Cependant, malgré les similarités dans les chemins empruntés par les deux personnages, et contrairement à ce que voudrait nous faire croire 3 Billboards, Dixon et Mildred ne sont pas à mettre sur le même plan : le premier appartient au camp des oppresseurs, tandis que la seconde se situe clairement du côté des opprimés. La colère de Mildred envers la police d’Ebbing est légitime : celle-ci semble n’avoir pas bougé le petit doigt quand elle se faisait battre par son mari, terrorise des populations déjà oppressées au lieu de chercher le meurtrier de sa fille et compte Dixon, un fou furieux laissé en liberté, parmi ses rangs.
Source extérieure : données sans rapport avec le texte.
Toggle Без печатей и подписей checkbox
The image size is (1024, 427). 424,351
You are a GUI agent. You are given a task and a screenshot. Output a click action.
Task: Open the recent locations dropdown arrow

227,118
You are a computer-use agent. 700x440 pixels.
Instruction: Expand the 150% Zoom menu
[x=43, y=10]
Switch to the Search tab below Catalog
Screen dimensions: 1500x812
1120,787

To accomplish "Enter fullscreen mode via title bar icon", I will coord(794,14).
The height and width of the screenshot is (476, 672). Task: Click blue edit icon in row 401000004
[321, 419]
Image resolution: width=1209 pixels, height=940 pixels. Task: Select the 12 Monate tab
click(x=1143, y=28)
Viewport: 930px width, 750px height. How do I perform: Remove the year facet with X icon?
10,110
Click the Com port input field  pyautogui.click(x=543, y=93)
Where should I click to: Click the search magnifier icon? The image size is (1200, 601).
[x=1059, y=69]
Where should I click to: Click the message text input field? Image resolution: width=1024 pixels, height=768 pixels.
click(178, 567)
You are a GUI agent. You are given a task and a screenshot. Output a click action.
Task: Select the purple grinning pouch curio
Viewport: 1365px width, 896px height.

Alors qu’elle a toutes ses raisons de ressentir une haine plutôt coriace envers l’institution, 3 Billboards nous fait comprendre qu’elle a tort d’éprouver une telle rancœur. Ce processus, appelé gaslighting, est souvent utilisé par des groupes dominants pour faire croire aux personnes opprimées que ce sont elles qui agissent mal lorsqu’elles tentent de se rebeller – pour approfondir ce concept, n’hésitez pas à jeter un coup d’œil à la bande-dessinée de la dessinatrice Emma sur le sujet.

Tous les beaux discours de Willoughby ont un effet finalement positif, qui permettent par exemple à Mildred d’agir de façon courtoise envers son ex-mari qui la battait – l’amour et la tolérance, vous dit-on. Et c’est là le message final que s’évertue à délivrer 3 Billboards, au travers de la bouche prophétique de Willoughby : la haine et la violence ne résolvent rien. Et peu importe si cet adage sort tout droit de la bouche d’un flic blanc, soit d’une personne représentative d’une des institutions les plus porteuses de ces travers dans nos sociétés actuelles.